__PROBLEM DESCRIPTION__
Copy the lines below word for word, from the first line through the one containing "This screenshot has width=520, height=401.", both included.

__DATA FOR THIS TASK__
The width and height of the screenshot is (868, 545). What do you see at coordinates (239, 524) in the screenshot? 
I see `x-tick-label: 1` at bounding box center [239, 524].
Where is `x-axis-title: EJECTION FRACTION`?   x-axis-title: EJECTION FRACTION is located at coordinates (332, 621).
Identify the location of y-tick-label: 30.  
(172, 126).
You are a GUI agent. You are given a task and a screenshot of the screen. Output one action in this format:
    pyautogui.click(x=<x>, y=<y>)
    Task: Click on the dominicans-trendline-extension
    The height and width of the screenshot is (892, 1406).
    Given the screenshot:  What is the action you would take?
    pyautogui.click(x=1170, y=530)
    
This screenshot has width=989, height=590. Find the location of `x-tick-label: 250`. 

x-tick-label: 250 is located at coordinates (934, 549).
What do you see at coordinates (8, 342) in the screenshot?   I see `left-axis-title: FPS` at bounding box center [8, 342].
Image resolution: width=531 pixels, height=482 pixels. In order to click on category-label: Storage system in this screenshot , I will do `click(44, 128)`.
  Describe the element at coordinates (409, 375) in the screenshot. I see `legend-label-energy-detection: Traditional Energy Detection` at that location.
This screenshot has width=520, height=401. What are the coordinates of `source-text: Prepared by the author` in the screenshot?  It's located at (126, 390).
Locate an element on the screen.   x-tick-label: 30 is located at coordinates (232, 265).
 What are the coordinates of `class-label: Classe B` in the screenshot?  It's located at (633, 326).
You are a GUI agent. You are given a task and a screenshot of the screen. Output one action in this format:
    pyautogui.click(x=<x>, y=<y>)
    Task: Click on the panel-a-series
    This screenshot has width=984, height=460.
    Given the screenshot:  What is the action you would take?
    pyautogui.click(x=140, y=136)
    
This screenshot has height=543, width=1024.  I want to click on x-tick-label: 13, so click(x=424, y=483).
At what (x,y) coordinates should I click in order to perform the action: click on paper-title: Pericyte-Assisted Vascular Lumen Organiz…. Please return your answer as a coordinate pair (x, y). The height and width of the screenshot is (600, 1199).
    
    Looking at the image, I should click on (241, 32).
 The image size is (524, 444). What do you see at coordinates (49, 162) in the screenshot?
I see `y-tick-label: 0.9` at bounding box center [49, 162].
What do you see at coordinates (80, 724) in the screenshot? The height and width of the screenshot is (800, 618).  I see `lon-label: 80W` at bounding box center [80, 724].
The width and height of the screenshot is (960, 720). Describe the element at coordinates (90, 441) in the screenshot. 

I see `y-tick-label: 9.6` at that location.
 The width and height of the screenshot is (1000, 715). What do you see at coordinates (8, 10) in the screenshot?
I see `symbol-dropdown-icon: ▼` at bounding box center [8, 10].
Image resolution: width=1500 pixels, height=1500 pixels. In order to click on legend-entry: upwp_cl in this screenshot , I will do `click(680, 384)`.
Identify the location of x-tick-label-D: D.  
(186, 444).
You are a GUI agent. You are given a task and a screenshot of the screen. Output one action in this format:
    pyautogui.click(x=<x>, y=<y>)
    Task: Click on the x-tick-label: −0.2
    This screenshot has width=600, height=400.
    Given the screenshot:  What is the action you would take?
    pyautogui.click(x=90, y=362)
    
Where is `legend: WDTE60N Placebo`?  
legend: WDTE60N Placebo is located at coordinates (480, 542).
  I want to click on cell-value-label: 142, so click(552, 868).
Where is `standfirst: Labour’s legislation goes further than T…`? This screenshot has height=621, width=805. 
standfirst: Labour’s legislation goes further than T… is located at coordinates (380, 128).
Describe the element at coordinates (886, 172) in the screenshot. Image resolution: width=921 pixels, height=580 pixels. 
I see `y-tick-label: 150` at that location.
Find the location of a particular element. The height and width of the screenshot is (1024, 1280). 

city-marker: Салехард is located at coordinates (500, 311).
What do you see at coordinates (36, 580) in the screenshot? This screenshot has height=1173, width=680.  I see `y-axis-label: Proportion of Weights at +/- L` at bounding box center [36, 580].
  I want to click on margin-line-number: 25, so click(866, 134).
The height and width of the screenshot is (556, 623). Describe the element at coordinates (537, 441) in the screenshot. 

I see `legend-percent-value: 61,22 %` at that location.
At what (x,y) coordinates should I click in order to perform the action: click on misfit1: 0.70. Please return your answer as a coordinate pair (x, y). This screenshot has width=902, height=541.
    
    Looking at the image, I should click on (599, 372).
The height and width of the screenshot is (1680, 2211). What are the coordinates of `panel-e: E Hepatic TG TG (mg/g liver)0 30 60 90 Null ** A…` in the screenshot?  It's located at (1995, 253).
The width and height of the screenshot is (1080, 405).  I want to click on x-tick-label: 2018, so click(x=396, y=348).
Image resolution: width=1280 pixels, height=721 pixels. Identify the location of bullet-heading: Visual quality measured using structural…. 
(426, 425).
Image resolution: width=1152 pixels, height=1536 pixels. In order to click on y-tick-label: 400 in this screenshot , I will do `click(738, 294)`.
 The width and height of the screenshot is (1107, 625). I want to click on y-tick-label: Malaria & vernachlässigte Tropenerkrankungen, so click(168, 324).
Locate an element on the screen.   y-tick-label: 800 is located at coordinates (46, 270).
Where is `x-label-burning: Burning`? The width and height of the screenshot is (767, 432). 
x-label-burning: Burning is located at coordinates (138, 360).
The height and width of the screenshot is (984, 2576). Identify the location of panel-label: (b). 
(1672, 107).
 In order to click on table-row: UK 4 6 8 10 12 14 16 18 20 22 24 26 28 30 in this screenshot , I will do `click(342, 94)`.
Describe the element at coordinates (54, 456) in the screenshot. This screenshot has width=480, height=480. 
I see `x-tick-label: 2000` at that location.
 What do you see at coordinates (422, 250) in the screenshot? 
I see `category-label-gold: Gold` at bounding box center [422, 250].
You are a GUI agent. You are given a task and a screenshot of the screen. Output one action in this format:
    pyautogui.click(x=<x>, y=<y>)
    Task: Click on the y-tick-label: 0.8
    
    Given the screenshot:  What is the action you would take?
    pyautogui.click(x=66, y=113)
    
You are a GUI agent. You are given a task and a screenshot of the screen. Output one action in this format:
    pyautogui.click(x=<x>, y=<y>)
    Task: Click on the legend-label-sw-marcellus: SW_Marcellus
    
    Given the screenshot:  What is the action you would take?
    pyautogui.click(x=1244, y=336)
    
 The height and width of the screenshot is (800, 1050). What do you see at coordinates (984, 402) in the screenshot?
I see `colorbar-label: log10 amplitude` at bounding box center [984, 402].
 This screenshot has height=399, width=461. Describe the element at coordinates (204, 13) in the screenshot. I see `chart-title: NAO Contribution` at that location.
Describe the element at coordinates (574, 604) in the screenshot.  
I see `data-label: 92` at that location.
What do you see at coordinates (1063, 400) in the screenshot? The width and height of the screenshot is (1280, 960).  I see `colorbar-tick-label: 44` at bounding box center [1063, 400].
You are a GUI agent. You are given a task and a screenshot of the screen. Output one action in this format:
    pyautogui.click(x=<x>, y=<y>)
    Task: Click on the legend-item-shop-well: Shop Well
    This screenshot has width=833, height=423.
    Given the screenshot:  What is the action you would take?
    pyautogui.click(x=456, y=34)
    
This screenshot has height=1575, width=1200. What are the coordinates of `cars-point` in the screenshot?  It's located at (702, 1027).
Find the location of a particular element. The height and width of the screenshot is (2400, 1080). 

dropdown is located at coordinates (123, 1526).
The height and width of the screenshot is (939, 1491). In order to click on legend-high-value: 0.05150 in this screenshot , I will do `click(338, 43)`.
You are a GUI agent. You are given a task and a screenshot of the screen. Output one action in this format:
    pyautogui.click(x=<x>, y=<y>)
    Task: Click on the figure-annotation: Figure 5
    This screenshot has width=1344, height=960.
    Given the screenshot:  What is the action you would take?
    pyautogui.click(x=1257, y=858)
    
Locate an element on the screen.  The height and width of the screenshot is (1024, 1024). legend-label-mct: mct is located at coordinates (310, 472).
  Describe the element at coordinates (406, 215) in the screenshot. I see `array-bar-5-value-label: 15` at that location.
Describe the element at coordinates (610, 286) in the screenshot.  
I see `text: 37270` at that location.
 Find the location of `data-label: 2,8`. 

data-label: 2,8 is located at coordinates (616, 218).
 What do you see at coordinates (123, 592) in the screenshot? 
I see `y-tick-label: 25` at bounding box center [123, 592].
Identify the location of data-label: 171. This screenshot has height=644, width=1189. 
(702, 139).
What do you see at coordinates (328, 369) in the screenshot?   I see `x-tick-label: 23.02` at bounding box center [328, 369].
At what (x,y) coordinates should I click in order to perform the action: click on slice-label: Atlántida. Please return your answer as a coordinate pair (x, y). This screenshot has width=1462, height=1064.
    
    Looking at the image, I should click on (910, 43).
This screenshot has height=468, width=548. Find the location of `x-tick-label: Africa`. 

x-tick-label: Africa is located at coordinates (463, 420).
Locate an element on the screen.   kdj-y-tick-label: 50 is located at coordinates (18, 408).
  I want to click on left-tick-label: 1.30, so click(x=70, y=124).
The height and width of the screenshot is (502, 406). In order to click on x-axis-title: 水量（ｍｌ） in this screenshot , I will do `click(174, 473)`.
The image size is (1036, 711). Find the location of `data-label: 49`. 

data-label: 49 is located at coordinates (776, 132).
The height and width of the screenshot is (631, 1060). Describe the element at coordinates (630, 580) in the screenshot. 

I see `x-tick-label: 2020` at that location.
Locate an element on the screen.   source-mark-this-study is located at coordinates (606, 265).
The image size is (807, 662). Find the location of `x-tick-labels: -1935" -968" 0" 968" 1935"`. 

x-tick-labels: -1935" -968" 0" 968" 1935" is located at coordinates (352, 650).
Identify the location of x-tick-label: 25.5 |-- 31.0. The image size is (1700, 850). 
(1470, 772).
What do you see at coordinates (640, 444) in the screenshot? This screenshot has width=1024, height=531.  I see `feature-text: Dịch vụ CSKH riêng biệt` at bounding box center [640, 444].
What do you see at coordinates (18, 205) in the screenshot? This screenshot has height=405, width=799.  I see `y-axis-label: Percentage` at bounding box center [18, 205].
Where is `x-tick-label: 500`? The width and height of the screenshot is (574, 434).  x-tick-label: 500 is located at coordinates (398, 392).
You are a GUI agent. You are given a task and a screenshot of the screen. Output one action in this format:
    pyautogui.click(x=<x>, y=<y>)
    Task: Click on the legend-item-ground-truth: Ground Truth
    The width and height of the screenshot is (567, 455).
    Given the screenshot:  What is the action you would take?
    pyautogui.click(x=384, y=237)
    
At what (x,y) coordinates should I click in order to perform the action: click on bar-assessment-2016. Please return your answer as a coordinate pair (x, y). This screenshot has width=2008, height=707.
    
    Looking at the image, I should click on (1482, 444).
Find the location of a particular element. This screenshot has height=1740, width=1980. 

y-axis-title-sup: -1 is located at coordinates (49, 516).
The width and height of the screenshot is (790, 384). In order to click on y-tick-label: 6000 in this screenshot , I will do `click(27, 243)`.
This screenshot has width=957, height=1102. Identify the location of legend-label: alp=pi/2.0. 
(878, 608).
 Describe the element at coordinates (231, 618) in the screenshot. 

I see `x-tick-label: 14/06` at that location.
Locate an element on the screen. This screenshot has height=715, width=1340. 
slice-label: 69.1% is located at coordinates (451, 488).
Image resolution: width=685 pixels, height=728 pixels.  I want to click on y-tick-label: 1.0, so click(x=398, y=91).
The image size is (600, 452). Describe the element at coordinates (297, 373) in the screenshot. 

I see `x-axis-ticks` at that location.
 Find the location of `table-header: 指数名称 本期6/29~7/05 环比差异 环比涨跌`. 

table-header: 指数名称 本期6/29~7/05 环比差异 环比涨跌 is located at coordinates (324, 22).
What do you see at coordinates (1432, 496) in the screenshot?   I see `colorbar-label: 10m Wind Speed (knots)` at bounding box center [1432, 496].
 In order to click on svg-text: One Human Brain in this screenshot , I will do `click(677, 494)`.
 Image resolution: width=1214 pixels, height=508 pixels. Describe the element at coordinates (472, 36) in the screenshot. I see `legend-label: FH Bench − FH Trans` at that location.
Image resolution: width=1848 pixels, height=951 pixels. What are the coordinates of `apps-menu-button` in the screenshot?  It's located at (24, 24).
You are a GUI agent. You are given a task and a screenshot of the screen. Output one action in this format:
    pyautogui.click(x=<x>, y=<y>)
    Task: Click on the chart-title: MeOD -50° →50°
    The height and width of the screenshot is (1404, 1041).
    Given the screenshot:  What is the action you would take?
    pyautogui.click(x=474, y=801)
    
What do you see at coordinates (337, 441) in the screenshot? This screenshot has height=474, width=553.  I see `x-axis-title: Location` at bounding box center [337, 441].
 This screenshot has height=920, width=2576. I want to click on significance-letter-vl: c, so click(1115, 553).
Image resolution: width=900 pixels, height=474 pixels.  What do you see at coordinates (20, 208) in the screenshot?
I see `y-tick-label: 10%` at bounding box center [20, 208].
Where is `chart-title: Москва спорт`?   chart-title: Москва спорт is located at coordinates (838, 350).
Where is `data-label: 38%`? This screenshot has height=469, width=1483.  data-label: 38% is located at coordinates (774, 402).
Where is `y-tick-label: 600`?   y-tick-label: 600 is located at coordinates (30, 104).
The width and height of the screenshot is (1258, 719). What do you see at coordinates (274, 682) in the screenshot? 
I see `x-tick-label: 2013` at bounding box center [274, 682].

__RESPONSE TO THIS TASK__
The width and height of the screenshot is (868, 545). What do you see at coordinates (239, 524) in the screenshot? 
I see `x-tick-label: 1` at bounding box center [239, 524].
Where is `x-axis-title: EJECTION FRACTION`?   x-axis-title: EJECTION FRACTION is located at coordinates (332, 621).
Identify the location of y-tick-label: 30.  
(172, 126).
You are a GUI agent. You are given a task and a screenshot of the screen. Output one action in this format:
    pyautogui.click(x=<x>, y=<y>)
    Task: Click on the dominicans-trendline-extension
    The height and width of the screenshot is (892, 1406).
    Given the screenshot:  What is the action you would take?
    pyautogui.click(x=1170, y=530)
    
This screenshot has width=989, height=590. Find the location of `x-tick-label: 250`. 

x-tick-label: 250 is located at coordinates (934, 549).
What do you see at coordinates (8, 342) in the screenshot?   I see `left-axis-title: FPS` at bounding box center [8, 342].
Image resolution: width=531 pixels, height=482 pixels. In order to click on category-label: Storage system in this screenshot , I will do `click(44, 128)`.
  Describe the element at coordinates (409, 375) in the screenshot. I see `legend-label-energy-detection: Traditional Energy Detection` at that location.
This screenshot has width=520, height=401. What are the coordinates of `source-text: Prepared by the author` in the screenshot?  It's located at (126, 390).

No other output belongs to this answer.